O número de mortos após a megaoperação das forças de segurança do Rio de Janeiro nos complexos da Penha e do Alemão subiu para 132, segundo balanço divulgado pela Defensoria Pública do Estado na manhã desta quarta-feira (29).
De acordo com o órgão, entre as vítimas estão 128 civis e quatro policiais, o que faz desta a operação mais letal da história do Rio de Janeiro. A ação começou na terça-feira (28) e mobilizou cerca de 2.500 agentes em uma ofensiva contra o Comando Vermelho (CV).
Durante a madrugada, moradores relataram que mais de 60 corpos foram retirados de uma área de mata do Complexo da Penha por voluntários e familiares. Na manhã desta quarta, a Praça da Penha amanheceu com dezenas de corpos cobertos por lonas, em uma cena que gerou forte comoção nas redes sociais e entre ativistas de direitos humanos.

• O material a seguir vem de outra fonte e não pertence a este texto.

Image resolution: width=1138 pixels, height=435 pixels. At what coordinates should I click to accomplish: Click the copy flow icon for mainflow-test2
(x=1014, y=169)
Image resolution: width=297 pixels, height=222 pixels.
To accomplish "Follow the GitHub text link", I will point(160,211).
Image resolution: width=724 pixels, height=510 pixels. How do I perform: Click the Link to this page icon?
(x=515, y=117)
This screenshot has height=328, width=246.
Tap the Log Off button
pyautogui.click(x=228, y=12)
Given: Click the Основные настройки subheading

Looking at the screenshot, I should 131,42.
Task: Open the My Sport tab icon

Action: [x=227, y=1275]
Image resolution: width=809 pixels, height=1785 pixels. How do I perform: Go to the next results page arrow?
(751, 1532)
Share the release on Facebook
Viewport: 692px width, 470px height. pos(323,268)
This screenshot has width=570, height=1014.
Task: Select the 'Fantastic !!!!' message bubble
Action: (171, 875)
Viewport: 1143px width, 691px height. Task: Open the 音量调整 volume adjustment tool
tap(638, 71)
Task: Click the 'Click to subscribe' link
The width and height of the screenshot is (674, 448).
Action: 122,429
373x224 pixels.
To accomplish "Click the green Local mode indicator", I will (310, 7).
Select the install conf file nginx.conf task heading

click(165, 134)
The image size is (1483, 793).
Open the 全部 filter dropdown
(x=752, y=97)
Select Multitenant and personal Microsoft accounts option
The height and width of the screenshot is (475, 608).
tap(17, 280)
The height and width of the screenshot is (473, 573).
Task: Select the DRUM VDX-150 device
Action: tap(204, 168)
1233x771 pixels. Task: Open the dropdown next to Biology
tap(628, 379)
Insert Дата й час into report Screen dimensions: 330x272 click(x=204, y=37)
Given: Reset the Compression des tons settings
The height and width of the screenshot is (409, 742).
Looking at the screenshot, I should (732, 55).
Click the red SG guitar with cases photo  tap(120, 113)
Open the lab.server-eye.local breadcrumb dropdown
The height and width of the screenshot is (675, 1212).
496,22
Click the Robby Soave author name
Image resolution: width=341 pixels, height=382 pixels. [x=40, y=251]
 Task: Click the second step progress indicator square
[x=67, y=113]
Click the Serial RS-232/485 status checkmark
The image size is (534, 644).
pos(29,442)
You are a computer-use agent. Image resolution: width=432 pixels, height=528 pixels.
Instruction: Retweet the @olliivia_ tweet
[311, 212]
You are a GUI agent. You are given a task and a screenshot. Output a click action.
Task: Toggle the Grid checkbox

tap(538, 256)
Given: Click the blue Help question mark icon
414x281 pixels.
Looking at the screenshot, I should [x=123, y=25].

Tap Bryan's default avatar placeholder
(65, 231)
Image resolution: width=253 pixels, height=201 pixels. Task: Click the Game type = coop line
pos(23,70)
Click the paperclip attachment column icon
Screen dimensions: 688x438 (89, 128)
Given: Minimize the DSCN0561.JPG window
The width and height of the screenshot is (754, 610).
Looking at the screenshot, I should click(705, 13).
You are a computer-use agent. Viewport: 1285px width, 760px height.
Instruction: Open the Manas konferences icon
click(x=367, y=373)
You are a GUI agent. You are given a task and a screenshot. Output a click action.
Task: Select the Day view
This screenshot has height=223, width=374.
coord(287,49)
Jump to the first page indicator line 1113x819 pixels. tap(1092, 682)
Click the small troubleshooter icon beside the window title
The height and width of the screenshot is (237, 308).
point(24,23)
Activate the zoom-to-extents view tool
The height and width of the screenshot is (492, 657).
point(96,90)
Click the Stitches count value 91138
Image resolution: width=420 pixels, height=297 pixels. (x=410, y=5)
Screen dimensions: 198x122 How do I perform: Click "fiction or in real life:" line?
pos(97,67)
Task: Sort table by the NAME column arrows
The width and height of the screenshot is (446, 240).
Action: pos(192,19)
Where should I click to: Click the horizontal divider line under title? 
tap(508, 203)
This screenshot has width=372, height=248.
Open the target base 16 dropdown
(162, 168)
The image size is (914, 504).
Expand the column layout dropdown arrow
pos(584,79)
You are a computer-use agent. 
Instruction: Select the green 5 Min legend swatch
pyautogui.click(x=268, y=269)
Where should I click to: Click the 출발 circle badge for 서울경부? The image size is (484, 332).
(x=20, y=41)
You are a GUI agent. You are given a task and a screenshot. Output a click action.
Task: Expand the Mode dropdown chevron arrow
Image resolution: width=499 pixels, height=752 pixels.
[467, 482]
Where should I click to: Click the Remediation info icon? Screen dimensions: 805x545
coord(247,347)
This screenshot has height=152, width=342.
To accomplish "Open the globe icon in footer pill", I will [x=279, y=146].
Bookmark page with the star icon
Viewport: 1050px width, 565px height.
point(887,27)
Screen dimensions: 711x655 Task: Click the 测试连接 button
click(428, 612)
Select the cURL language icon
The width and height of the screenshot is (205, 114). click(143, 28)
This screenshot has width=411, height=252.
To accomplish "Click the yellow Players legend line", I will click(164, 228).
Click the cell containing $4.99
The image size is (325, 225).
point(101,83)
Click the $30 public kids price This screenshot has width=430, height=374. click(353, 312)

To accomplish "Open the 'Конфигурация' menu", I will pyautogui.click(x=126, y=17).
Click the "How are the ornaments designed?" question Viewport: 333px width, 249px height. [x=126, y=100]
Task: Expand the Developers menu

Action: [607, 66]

O governo do Rio havia informado oficialmente, na noite de terça, que a operação havia sido encerrada com 64 mortos, número que diverge do divulgado pela Defensoria. A Secretaria de Segurança ainda não se pronunciou sobre a atualização.
As investigações seguem em andamento, enquanto equipes da Polícia Civil e da Polícia Militar continuam na região. Organizações civis cobram transparência nos números e apuração das circunstâncias das mortes.